I use Smalot\PdfParser for extract contents from PDF. As a beginner, I try to mess around with basic functions like getText(), getDetails(), getPages() .etc then I notice this return from $data = dd($page->getDataTM);
:
0 => array:4 [▼
0 => array:6 [▼
0 => "1.00055"
1 => "0"
2 => "0"
3 => "1"
4 => "70.8"
5 => "760.24"
]
1 => " "
2 => "R8"
3 => "12"
]
1 => array:4 [▼
0 => array:6 [▼
0 => "1.00055"
1 => "0"
2 => "0"
3 => "1"
4 => "70.8"
5 => "745.72"
]
1 => "Column1 Column2 Column3 "
2 => "R10"
3 => "12"
]
So in $data[i][0]
got to be the coordinates I need but I dont know which is X, Y or how to specifically extract it.
Here is the code:
use Smalot\PdfParser\Parser;
use Smalot\PdfParser\Config;
/* ... */
protected function getCoordinates($pdfPath)
{
// get font details by config
$config = new Config();
$config->setDataTmFontInfoHasToBeIncluded(true);
// get PDF structure
$parser = new Parser([], $config);
$pdf = $parser->parseFile($pdfPath);
$coordinates = [];
//dd($pdf->getPages()[1]->getDataTm());
foreach ($pdf->getPages() as $page)
{
$page->getDataTm();
$text = $page->getText();
//$coordinates = ; // This is where I want to extract it
}
return $coordinates;
}
Here is the sample content in PDF I can copy:
Column1 Column2 Column3 L1C1 L1C2 L1C3 L2C1 L2C2 L2C3 L3C1 L3C2 L3C3 L4C1 L4C2 L4C3
It has table and border. What output I expect after extract it to .txt:
[Page : 1, width = 1, height = 2]
[x:0, y:3, w: 4, h:5]Column1 Column2 Column3
[x:6, y:7, w: 8, h:5]L1C1 L1C2 L1C3
[x:6, y:7, w: 8, h:5]L2C1 L2C2 L2C3
[x:6, y:7, w: 8, h:5]L3C1 L3C2 L3C3
[x:6, y:7, w: 8, h:5]L4C1 L4C2 L4C3
Those numbers from to 1 to 8 is I made up from dd($pdf->getPages()[1]->getDataTm());
, I see some numbers are the same so those that's why made up numbers aren't many. Also the PDF have more than 1 page too.

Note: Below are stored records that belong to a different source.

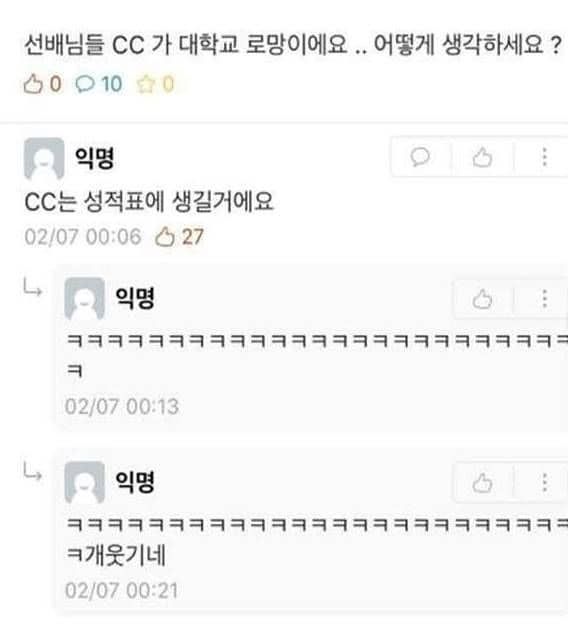The height and width of the screenshot is (638, 568).
Task: Click the '익명' name on the 00:21 reply
Action: tap(135, 482)
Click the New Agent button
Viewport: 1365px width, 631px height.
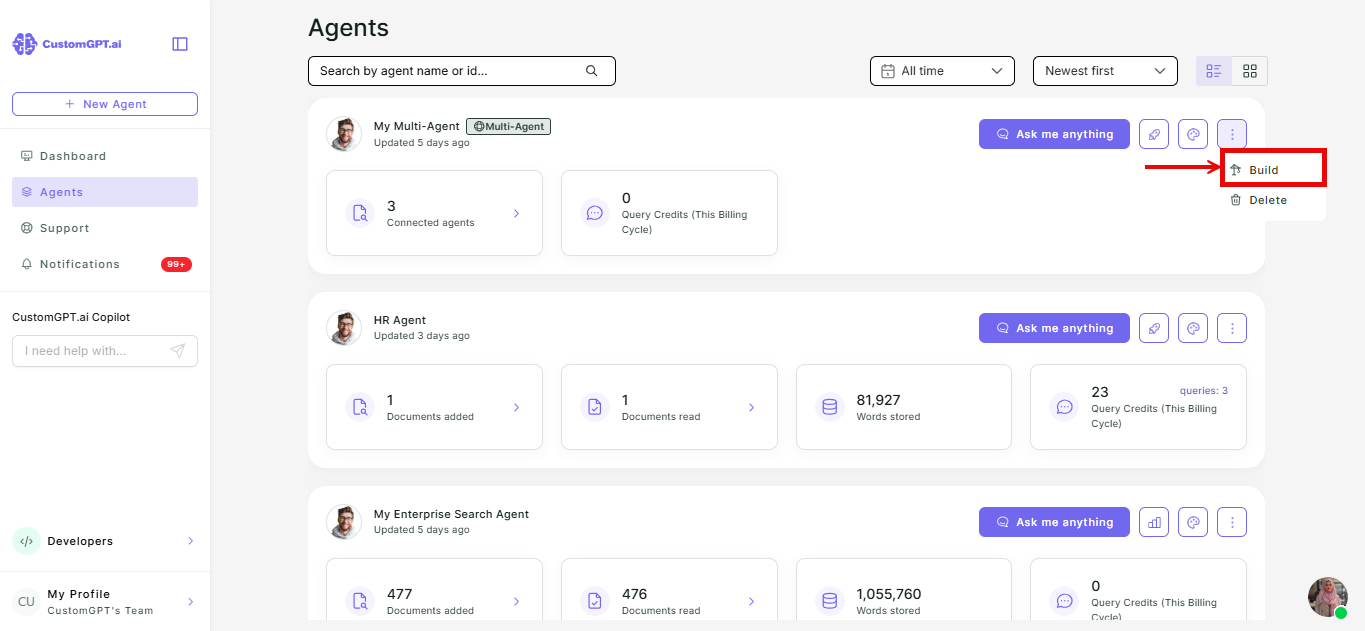105,104
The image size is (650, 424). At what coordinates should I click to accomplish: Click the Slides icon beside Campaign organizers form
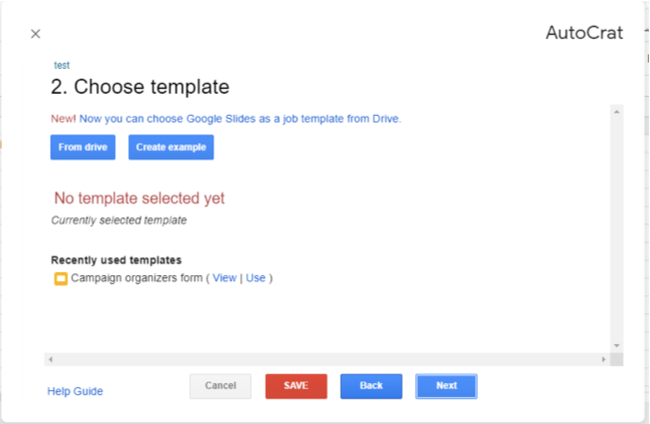[60, 278]
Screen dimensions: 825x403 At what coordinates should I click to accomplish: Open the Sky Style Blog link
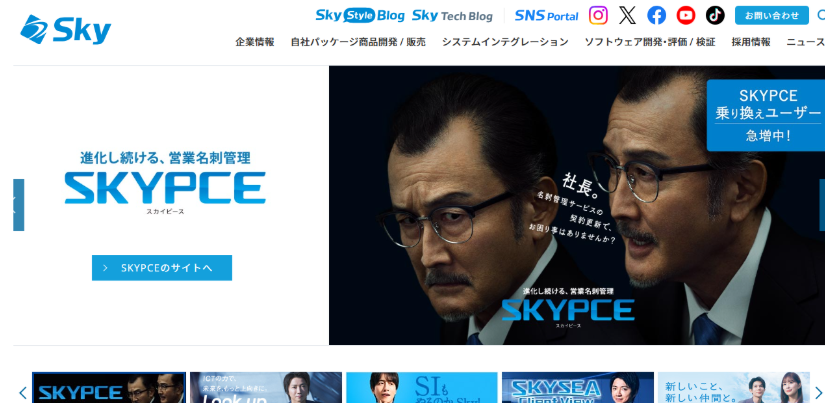pos(360,16)
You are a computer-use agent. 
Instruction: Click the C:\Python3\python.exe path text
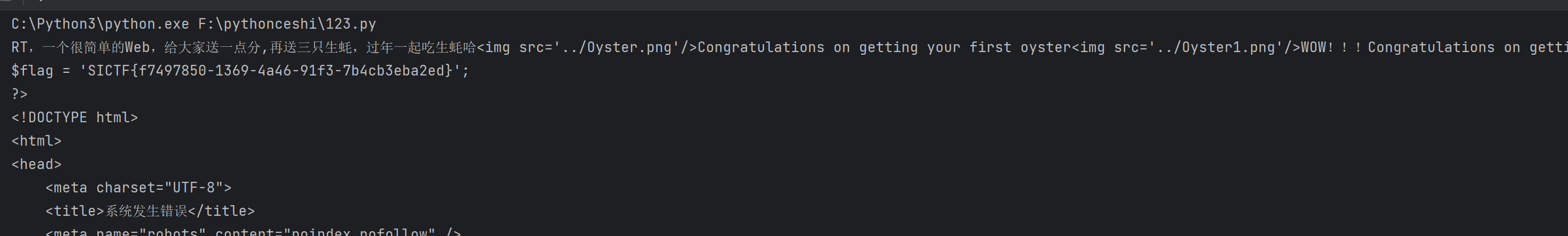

To get page width and height I use $page->getDetails();
because $page->getDataTm()
doesn't have those elements.
Here is the code:
protected function getCoordinates($pdfPath)
{
$config = new Config();
// add configs stuff
$parser = new Parser([], $config);
$pdf = $parser->parseFile($pdfPath);
$coordinates = [];
$currentPage = 1;
foreach ($pdf->getPages() as $page)
{
$details = $page->getDetails();
$coordinates[] = "\n[Page : $currentPage, width = {$details['MediaBox'][2]}, height = {$details['MediaBox'][3]}]";
foreach($page->getDataTm() as $data)
{
$x = $data[0][4];
// Calculate y from the bottom
$y = $details['MediaBox'][3] - $data[0][5];
$w = $data[0][0];
$h = $data[0][3];
// Parser add \\r when a line on 1 row is too long so discard it
$s = mb_convert_encoding(str_replace("\\\r", '', $data[1]), 'UTF-8');
$coordinates[] = "[x:$x, y:$y, w: $w, h:$h]{$s}";
}
$currentPage++;
}
if ($coordinates === [])
return back()->with('error', 'Coordinates not .');
return $coordinates;
}
Also I don't know why Parser automatically adds \r
when a line is too long. When I extract it to a .txt
file, it shows up randomly like Column1 Col\rumn2
. I installed spatie/pdf-to-text and it doesn't break when a line is too long. But spatie doesn't extract PDF header and coordinates so I have to stick with pdfParser.